L’arbre s’enracine, robuste, dans la terre. Ainsi croît-il jusqu’à s’épanouir en fleurs qui s’ouvrent à la faveur du ciel. La levée de l’arbre est appelée. Elle traverse et mesure à la fois l’ivresse de la floraison et la sobriété de la sève nourricière. » p 25-26

Le cadre du monde comme dimension de la présence, un rapport entre les divins et les mortels, d’élévation de la transcendance que l’on pourrait traduire par le fait que les choses nous questionnent plutôt qu’elles sont d’évidence et que nous sommes amenés à leur présence en répondant à un appel d’Être. Il n’est pas là question de notre toute puissance mais d’un rapport à quelque chose qui nous dépasse et nous oblige. Ce qui dispose ciel et terre en même temps vers le haut vers le bas, les directions de sens : être mondain, forme d’un pouvoir être qui nous est donné. Le Cadre/ le jeu des quatre, le quadriparti :c’est une traduction de das Geviert, le jeu des 4, tension ouvrante, c’est l’installation, le pouvoir de prendre place, de s’y situer, d’y être appelé ;y prendre place, venir à son propre… Cadre : ça veut dire 4 en général, mais on perd cette dimension et l’on voit une ligne qui entoure quelque chose, plutôt qu’un rapport où il y a 4 dimensions qui ouvrent un espace, un lieu où un monde se trouve disposé. « les deux premiers vers de la seconde strophe ne s’adressent pas encore en propre au monde », mais s’adressent aux mortels. Il les fait venir en présence comme « plus d’un », jamais un tout seul :à partir d’ être-avec-autrui (Mitsein) comme existential et nous pouvons entendre alors les principes de champs de la Gestalt-thérapie qui amènent à penser autre chose que le principe d’un individu plus un individu ( l’humanité comme collection d’individus, addition) L’humanité n’est pas une collection d’humains mais cela qui nous dépasse et qui fait de nous que nous sommes "humains"(question de la parole comme dimension de notre présence). Ça fait penser à la question de la déchirure : l’ouvert auquel nous sommes livrés éclate en place et lieu ! Le trait ouvrant (Maldiney) « La croissance retenue de la terre et la prodigalité du ciel se répondent l’une l’autre en s’entre appartenant. Le poème nomme l’arbre des grâces. » Rendre grâce ! « Sa belle floraison recèle la chance du fruit immérité : le sacré et sa libération, qui pour les mortels est grâce. » p 27 S’incliner, être les répondants.
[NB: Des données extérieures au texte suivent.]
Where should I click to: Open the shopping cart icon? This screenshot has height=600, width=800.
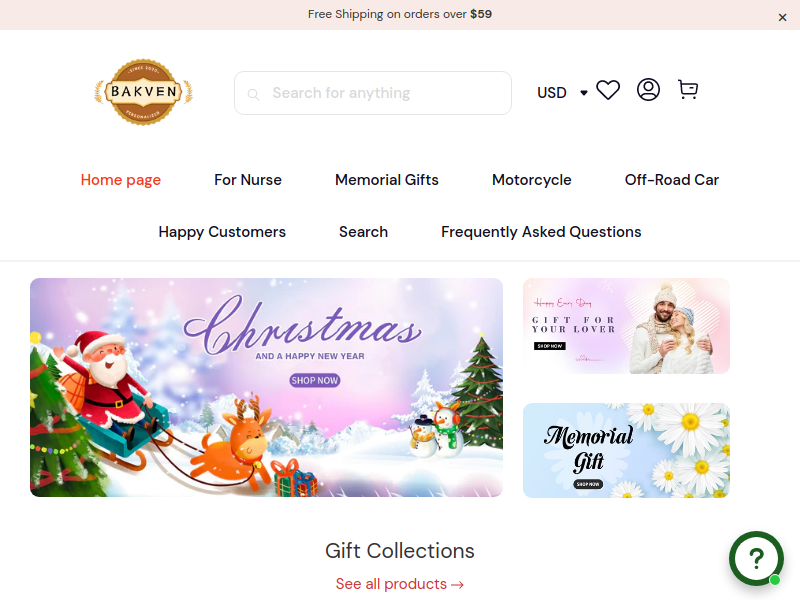pos(688,89)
« Dans la floraison d’or de l’arbre règnent terre et ciel, divins et mortels. Leur cadre uni est le monde. « Monde » n’est plus à présent un mot de la Métaphysique. Il ne nomme plus ni l’univers sécularisé de la nature et de l’histoire, ni la création représentée théologiquement (mundus), ni même et seulement l’entier de ce qui est présent (χδσμο). (cosmos) Le troisième et le quatrième vers de la seconde strophe appellent l’arbre des grâces. C’est le monde qu’ils prient de venir. Dans cet appel, le cadre du monde vient, cependant même que le monde va aux choses. » p 26 Cette place arrive de cette mise en tension. C’est une dimension, qui n’est pas une proportion (un découpage géographique) « La croissance retenue de la terre » qui dévoile le ciel. Quand on taille un olivier, il faut que de toutes parts de l’arbre une colombe puisse se frayer un passage,sans se heurter nulle part..c’est cela ménager le libre, l’ouvert. Tailler un arbre, dévoiler l’ouvert, ménager le libre . Les branches part leur tenue dévoilent l’espace..en prenant place, elles dévoilent l’ouvert , le libre. Ça libère veut dire rendre libre pour que les choses prennent place .. une branche !

Les vers commencent avec le mot : « D’or. » Pour mieux entendre ce mot et son appel, qu’il nous soit permis de penser à un poème de Pindare. Au début de la cinquième Isthmique, le poète nomme l’or : περιώσιον πανιων- ce qui, toute chose, πανιω, tout ce qui à l’entour vient en présence, plus que tout le traverse de son éclat. L’éclat de l’or abrite tout ce qui est dans l’ouvert de son apparition. » p. 26

C’est l’éclat qui révèle et la place de ce qui est doré et de ce qu’il y a autour. C’est ça cette tension ouvrante ! « L’éclat de l’or abrite tout ce qui est dans l’ouvert de son apparition. » Ça garde en retrait l’ouvert lui-même. Ça le maintient sous abri pour que les choses apparaissent. C’est la définition de l’alèthéia. Il s’agit là de l’entrée en présence…tenue dans l’ouvert, l’ouvert : le libre. Cela permet de comprendre la dimension d’être-avec : que l’entre n’est pas un espace métrique ; il est trait ouvrant, jaillissement, déchirure de l’ouvert. et cela nous invite à méditer le rapport figure/fond, la notion forme. La richesse du travail thérapeutique est de veiller à préserver le rapport ( que chaque chose se rapporte à, prend sa signification de) :ça, plutôt que, à la place de …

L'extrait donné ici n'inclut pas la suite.